In 1997, a meeting with the painter Jean Dewasne became a turning point for Marinetti.[5] He discovered the constructive abstraction concepts and antisculptures. Not only the represented object is important but the additional treatment on it (such as paintings).[clarification needed].[6]
His first exhibitions in the 1990s (Salon des Independants, Salon de la Jeune Peinture etc.) were focused on the reinterpretation of the major issues of religious painting - Crucifixion, Transfiguration, Adam and Eve in different styles; classicism, realism, figuration libre.[7]
In 2004, he returned to sculpture and invented "Doggy John", a bronze bulldog on which he applies a pictorial treatment, mixing painting and sculpture. He developed a syncretism of art where the sculpture is not a figurative object by itself but becomes the support of a pictorial work. In 2007, his work "Doggy John-Obama" was presented at the Grand Palais. Since then, his sculptures have been exhibited in several countries and galleries worldwide.[7][8]
In 2009 and 2010, while exploring the relationship between painting and sculpture, he created other models - "Skull" (a human skull), Kwak (a duck) and Popy (a teddy bear).[9] His stay in Asia in 2011 led him to imagine the Bâ family of pandas, which are found in the cities of Singapore and Chengdu.[10]
In July 2021, an exhibition took place in Strasbourg, France.
Artistic style
[edit]Julien Marinetti is known for his syncretic approach that treats the bronze object as a three-dimensional painting, expressing a figurative art.
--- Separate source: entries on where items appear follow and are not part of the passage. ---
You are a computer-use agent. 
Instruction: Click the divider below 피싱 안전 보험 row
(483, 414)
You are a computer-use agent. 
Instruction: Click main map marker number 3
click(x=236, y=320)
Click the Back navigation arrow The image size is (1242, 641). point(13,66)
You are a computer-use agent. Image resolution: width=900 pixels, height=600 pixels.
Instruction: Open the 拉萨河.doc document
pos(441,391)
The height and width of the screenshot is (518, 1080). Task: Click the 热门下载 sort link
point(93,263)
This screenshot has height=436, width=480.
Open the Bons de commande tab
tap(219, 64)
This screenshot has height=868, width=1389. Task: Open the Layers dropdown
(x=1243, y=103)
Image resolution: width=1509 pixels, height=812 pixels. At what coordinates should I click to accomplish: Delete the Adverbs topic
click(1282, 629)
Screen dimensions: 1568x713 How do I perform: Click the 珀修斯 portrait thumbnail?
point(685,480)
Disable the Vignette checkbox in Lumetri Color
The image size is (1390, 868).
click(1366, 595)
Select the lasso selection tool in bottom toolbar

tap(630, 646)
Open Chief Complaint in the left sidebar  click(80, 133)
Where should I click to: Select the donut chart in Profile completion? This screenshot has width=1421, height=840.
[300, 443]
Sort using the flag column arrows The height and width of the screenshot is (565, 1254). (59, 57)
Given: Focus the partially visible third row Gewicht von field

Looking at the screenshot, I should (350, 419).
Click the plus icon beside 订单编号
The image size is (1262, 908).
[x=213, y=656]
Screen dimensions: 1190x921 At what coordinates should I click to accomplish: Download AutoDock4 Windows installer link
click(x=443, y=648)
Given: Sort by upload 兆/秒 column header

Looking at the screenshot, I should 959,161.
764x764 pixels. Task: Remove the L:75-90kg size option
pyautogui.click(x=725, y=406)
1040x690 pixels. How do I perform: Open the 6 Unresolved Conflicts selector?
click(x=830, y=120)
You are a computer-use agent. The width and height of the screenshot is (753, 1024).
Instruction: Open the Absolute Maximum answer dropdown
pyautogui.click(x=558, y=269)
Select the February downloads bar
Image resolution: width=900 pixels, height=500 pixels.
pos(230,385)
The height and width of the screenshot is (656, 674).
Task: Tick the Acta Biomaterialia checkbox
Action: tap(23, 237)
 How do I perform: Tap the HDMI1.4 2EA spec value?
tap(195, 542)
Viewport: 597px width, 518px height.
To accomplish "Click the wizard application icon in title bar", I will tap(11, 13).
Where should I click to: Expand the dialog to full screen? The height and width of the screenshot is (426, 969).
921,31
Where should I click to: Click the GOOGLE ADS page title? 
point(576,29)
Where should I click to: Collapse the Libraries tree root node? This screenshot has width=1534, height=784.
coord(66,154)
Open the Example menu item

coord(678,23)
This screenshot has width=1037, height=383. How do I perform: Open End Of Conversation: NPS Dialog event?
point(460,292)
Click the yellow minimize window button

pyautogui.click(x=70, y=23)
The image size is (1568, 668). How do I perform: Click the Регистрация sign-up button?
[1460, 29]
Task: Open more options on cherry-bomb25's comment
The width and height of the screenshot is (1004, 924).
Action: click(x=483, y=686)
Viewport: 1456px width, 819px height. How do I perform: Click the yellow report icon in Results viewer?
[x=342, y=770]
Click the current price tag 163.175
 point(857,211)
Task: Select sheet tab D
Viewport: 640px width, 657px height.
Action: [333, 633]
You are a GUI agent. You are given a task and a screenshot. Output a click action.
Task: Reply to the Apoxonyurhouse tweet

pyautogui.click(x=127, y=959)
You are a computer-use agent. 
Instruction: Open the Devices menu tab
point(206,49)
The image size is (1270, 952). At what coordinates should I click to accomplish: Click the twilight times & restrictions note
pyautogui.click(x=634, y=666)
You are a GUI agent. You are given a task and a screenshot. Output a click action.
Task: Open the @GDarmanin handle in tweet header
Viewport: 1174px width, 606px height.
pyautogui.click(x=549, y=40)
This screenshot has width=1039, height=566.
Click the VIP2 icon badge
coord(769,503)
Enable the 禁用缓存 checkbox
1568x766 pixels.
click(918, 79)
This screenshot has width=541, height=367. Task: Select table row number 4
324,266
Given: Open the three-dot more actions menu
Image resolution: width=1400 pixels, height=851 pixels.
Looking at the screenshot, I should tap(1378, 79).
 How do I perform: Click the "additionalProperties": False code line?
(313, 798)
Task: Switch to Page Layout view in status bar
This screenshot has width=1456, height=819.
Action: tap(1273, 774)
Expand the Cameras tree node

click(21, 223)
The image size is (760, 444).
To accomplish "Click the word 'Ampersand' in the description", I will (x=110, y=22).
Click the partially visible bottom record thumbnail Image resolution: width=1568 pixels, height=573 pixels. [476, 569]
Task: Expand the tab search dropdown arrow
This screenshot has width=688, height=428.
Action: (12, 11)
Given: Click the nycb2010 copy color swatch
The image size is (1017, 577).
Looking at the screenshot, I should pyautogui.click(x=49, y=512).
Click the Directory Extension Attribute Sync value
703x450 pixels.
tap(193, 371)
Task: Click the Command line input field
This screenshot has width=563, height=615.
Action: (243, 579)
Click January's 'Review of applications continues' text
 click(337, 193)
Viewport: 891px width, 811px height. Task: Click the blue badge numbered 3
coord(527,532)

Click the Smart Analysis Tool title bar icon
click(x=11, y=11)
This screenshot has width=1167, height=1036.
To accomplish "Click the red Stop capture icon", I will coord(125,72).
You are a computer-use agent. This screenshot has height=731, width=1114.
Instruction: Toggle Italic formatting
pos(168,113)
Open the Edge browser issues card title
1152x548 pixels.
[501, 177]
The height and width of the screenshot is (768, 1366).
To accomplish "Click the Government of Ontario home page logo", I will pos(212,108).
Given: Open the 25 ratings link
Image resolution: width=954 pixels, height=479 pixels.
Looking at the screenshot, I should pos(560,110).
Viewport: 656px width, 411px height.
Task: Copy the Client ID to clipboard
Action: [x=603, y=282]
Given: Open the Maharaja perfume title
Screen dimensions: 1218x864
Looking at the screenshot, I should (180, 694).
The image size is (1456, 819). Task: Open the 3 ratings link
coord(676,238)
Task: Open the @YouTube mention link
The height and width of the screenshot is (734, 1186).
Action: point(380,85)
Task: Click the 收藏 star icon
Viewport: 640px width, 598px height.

Drawn then sculpted in clay each model, he uses bronze as his primary material. The lacquer enhances colors of his sculptures.[11][12] Doggy John the bulldog, Kwak the duck, Popy the teddy bear, and Bâ the panda feature in several of his works.
References
[edit]- ^ "EURO LATIN NEWS . COM". eurolatinnews.com.
- ^ "MARINETTI Julien". Artransfer. Archived from the original on 2014-02-04. Retrieved 2015-11-11.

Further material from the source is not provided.